This basically a copy of an earlier answer of mine, mutatis mutandis:
It's not free itself that depends on liblzma. Use lddtree from pax-utils (sudo apt install pax-utils) to see the dependency tree:
# lddtree $(command -v free)
free => /usr/bin/free (interpreter => /lib/ld-linux-aarch64.so.1)
libprocps.so.8 => /lib/aarch64-linux-gnu/libprocps.so.8
libsystemd.so.0 => /lib/aarch64-linux-gnu/libsystemd.so.0
liblzma.so.5 => /lib/aarch64-linux-gnu/liblzma.so.5
libzstd.so.1 => /lib/aarch64-linux-gnu/libzstd.so.1
liblz4.so.1 => /lib/aarch64-linux-gnu/liblz4.so.1
libcap.so.2 => /lib/aarch64-linux-gnu/libcap.so.2
libgcrypt.so.20 => /lib/aarch64-linux-gnu/libgcrypt.so.20
libgpg-error.so.0 => /lib/aarch64-linux-gnu/libgpg-error.so.0
libc.so.6 => /lib/aarch64-linux-gnu/libc.so.6
ld-linux-aarch64.so.1 => /lib/ld-linux-aarch64.so.1
ldd shows all shared libraries that the file links to, including indirect dependencies.
free is from the procps collection of tools, and naturally these tools use a shared library for common functionality.
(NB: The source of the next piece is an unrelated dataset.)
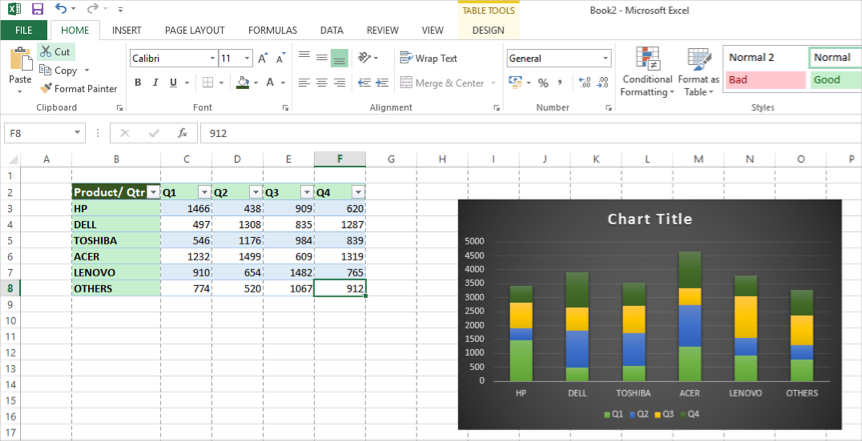This screenshot has height=441, width=862.
Task: Toggle Wrap Text for the cell
Action: tap(428, 58)
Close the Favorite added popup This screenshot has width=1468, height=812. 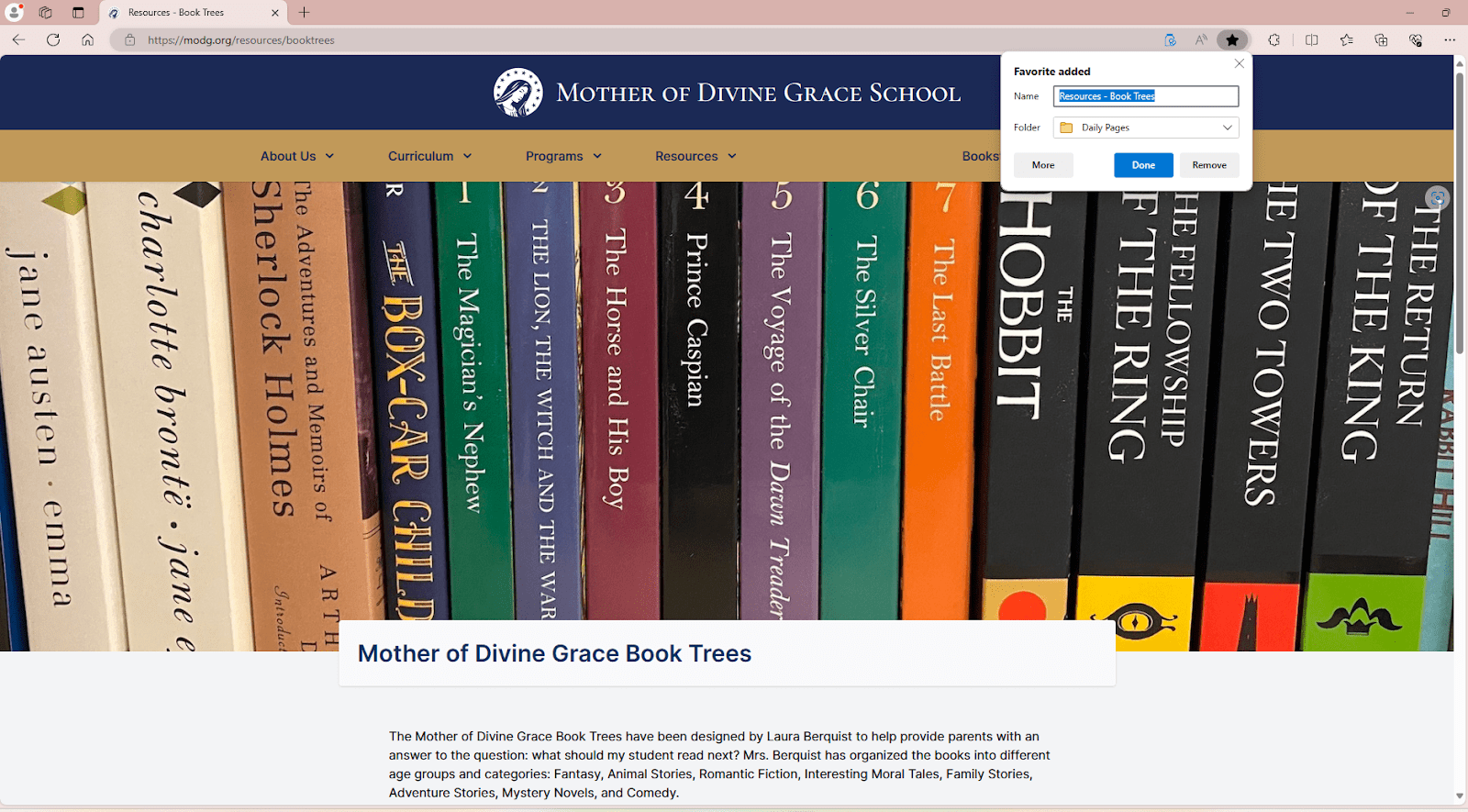click(x=1239, y=63)
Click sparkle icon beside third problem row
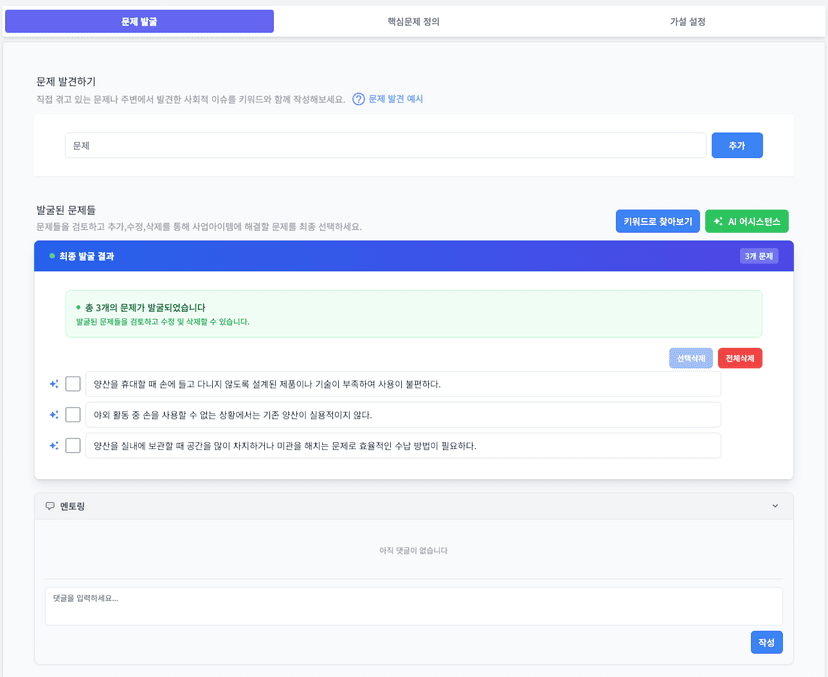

Some of this functionality might be used by only some procps tools, though. In this case, ps and other tools support systemd-related constructs (e.g., ps can output the systemd unit of a process). So it links to the systemd library, which in turn brings in these compression libraries. (Not sure what systemd uses them for, maybe compressing core dump files or something like that.)
However, free doesn't seem to use any systemd-related functionality, AFAICT. (The source code is relatively simple, if you want to check it out.) It just happens to link to a library the links to a systemd library that links to several compression libraries.